---------- Data under study ----------

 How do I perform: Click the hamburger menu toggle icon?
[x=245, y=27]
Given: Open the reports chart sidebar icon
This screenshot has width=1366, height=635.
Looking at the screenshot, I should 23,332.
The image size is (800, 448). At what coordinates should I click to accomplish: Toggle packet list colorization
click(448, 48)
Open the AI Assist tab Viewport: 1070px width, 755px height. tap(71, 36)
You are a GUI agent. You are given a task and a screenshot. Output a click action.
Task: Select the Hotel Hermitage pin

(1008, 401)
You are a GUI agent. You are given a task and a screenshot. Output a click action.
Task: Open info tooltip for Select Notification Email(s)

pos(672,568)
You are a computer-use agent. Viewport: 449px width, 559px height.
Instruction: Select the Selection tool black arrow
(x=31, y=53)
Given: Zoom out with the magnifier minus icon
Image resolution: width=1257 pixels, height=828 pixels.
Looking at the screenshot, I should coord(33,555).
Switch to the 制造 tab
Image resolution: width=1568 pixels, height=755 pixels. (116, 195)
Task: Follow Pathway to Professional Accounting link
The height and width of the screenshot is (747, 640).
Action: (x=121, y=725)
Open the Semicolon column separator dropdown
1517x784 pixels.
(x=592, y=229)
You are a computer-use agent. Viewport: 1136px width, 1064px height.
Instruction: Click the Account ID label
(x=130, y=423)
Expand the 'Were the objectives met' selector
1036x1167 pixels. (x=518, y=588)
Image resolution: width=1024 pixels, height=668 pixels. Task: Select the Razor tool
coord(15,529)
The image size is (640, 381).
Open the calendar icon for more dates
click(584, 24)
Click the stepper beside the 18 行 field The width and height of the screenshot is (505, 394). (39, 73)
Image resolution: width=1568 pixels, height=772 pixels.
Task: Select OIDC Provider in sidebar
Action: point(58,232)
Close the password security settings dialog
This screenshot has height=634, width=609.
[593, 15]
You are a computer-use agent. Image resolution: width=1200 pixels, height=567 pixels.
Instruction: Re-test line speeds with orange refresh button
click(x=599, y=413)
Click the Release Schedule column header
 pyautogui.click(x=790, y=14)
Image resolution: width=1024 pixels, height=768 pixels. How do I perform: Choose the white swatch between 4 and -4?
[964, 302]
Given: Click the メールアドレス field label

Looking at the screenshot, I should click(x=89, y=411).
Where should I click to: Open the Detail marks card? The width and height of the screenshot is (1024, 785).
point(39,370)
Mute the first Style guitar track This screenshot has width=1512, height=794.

----------

* _The problem_
Repeat precisely, and with nothing added, every line from the one containing "You are a computer-use agent. Image" to the last line of the listing above.

* _Answer to this problem_
You are a computer-use agent. Image resolution: width=1200 pixels, height=567 pixels.
Instruction: Re-test line speeds with orange refresh button
click(x=599, y=413)
Click the Release Schedule column header
 pyautogui.click(x=790, y=14)
Image resolution: width=1024 pixels, height=768 pixels. How do I perform: Choose the white swatch between 4 and -4?
[964, 302]
Given: Click the メールアドレス field label

Looking at the screenshot, I should click(x=89, y=411).
Where should I click to: Open the Detail marks card? The width and height of the screenshot is (1024, 785).
point(39,370)
Mute the first Style guitar track This screenshot has width=1512, height=794.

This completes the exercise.